John Prescott has said he does not think fox-hunting is a serious issue, days after MPs forced through a ban.
A hunt ban cleared its final parliamentary fence last week
The deputy prime minister told the BBC that people who liked to hunt were "obsessed" with the issue.
"How many people really care about fox hunting? Very few," he said adding that it was one of "those tally ho issues" and nothing to do with modern Britain.
Pro-hunt groups have promised to defy the ban and are pursuing a legal challenge to the way it was outlawed.
Mr Prescott was appearing on BBC Radio 4's Today programme where he was being asked about international terrorism and Iraq.
He was then asked a question about the hunting ban to which he replied: "Fox-hunting? Cor blimey! What are we getting worried about fox-hunting for? Iraq's a very serious question, fox-hunting isn't."
The deputy prime minister was then asked why there had been so much fuss about an issue which has seen scores of parliamentary hours devoted to in the past seven years.
He replied that some people got obsessed with it, adding: "How many people are really concerned with fox hunting? Very few!"
Mr Prescott said that now the proper Parliamentary procedure had been gone through people should now obey the law on the issue when the ban comes into place.
"I think the majority of people in my constituency, quite frankly, see it as one of those tally ho, tally ho issues and nothing to do with modern Britain."
Responding to the deputy prime minister's remarks, a Countryside Alliance spokeswoman accused the Labour Party of being obsessed with fox-hunting.
"It wasn't the hunting community who forced the government to waste so many parliamentary hours or use a constitutional sledgehammer to force a ban," she told BBC News.
"Obsessive MPs like John Prescott who voted for a ban at every opportunity will pay for their actions at the forthcoming election."
But Labour MP and anti-hunt campaigner Tony Banks said a ban was long overdue saying it was pro-hunting peers who caused the Parliamentary battle to be so long-run.

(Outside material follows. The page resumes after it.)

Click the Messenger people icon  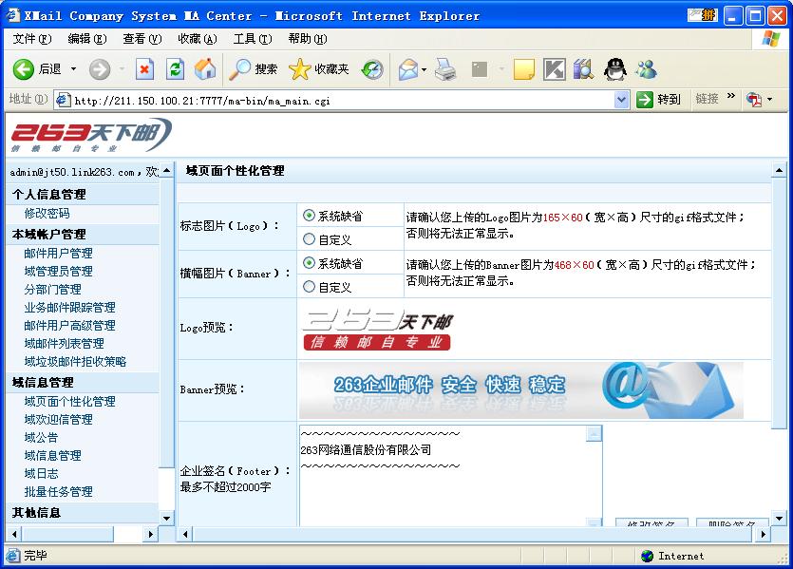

"What John Prescott was talking about was the right of people to kill animals for fun and that is not something that stands high in terms of human rights," he added.
Last week Commons Speaker Michael Martin invoked the Parliament Act, meaning a ban on fox hunting will be in place by February 2005 despite the House of Lords opposing a ban.
He told MPs the Act was being used for only the fourth time since 1949 - a move sparked by peers who earlier rejected a ban on hunting with dogs.
The bill was then given Royal Assent bringing to an end years of wrangling.
Legal action and demonstrations are now predicted in the run up to the general election, widely expected next May.
As well as fox hunting, deer-hunting and hare-coursing with dogs will now be outlawed in England and Wales.